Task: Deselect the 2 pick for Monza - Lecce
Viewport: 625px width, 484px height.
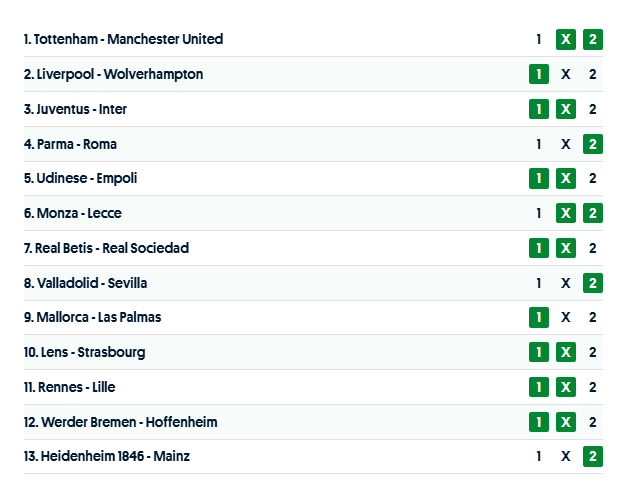Action: (x=593, y=213)
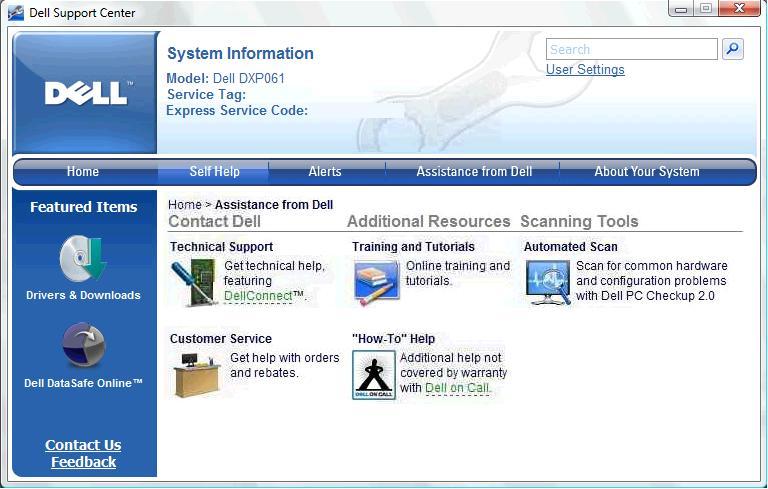
Task: Launch the Automated Scan magnifier icon
Action: (547, 282)
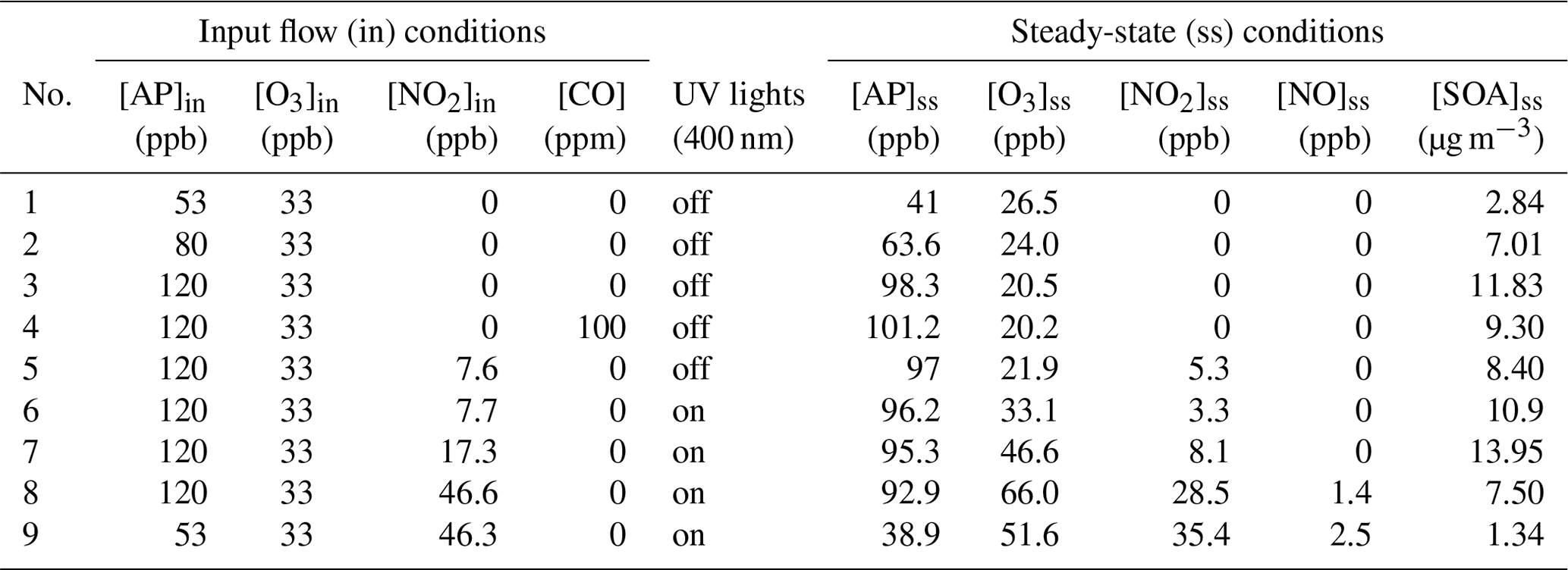The height and width of the screenshot is (570, 1568).
Task: Click the "[NO]ss (ppb)" column header
Action: [x=1322, y=117]
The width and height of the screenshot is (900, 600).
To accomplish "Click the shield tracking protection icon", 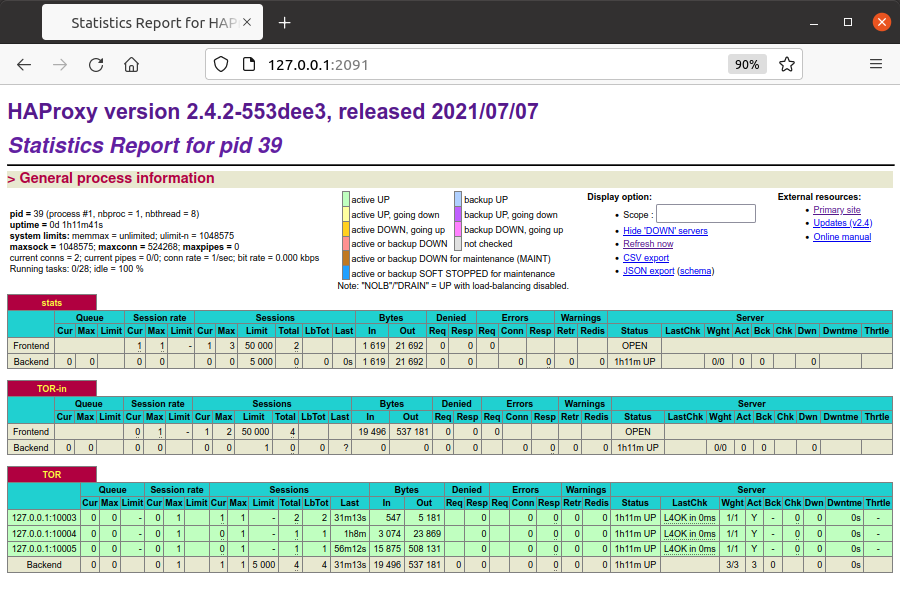I will [x=222, y=64].
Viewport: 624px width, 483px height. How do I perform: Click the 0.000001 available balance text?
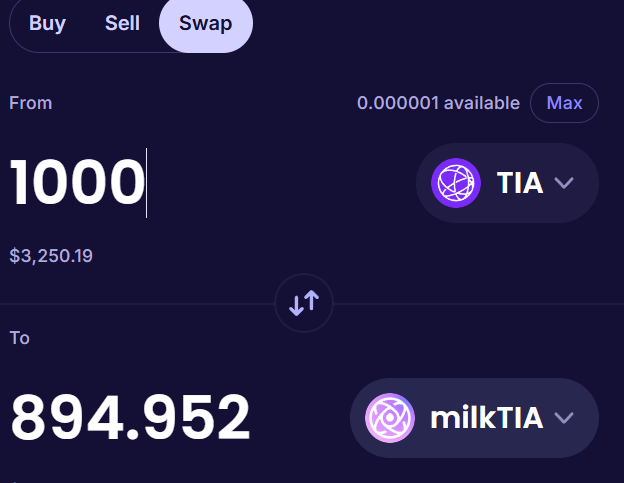(438, 103)
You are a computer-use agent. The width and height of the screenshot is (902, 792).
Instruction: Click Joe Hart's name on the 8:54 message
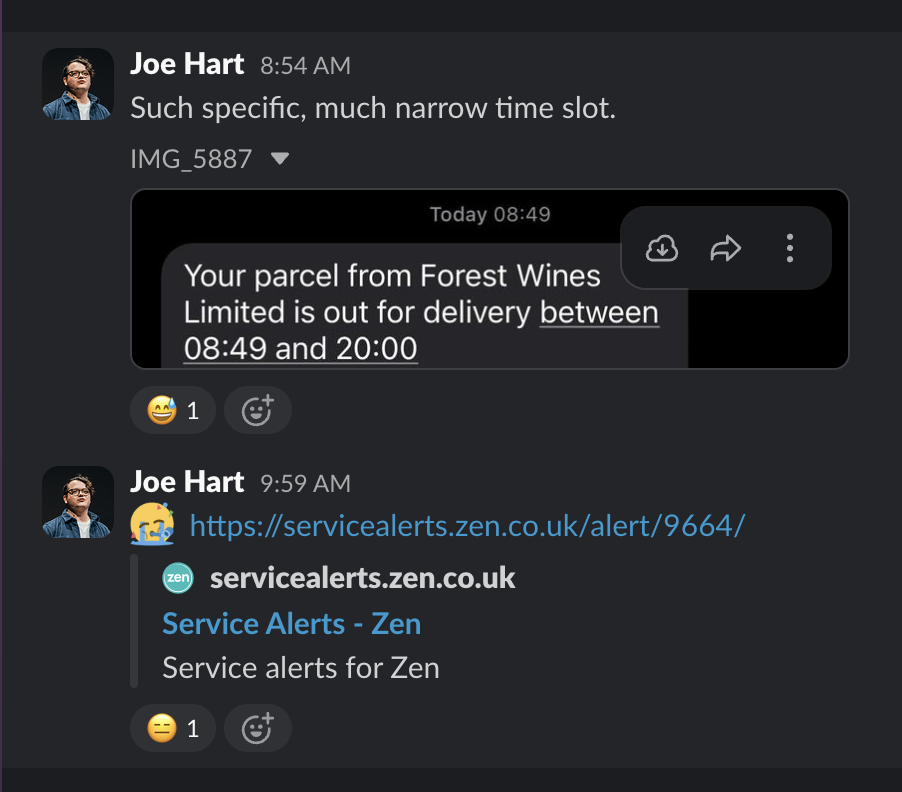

+--

(Exercise requirements): Exactly repeat the material from its first line through the line with "The width and height of the screenshot is (900, 600).", including both, and leave the pictures and everything else out.

(Solution to this problem):
Task: Deselect the 2 pick for Monza - Lecce
Viewport: 625px width, 484px height.
Action: (x=593, y=213)
Task: Launch the Automated Scan magnifier icon
Action: (547, 282)
The height and width of the screenshot is (570, 1568).
Task: Click the "[NO]ss (ppb)" column header
Action: [x=1322, y=117]
The width and height of the screenshot is (900, 600).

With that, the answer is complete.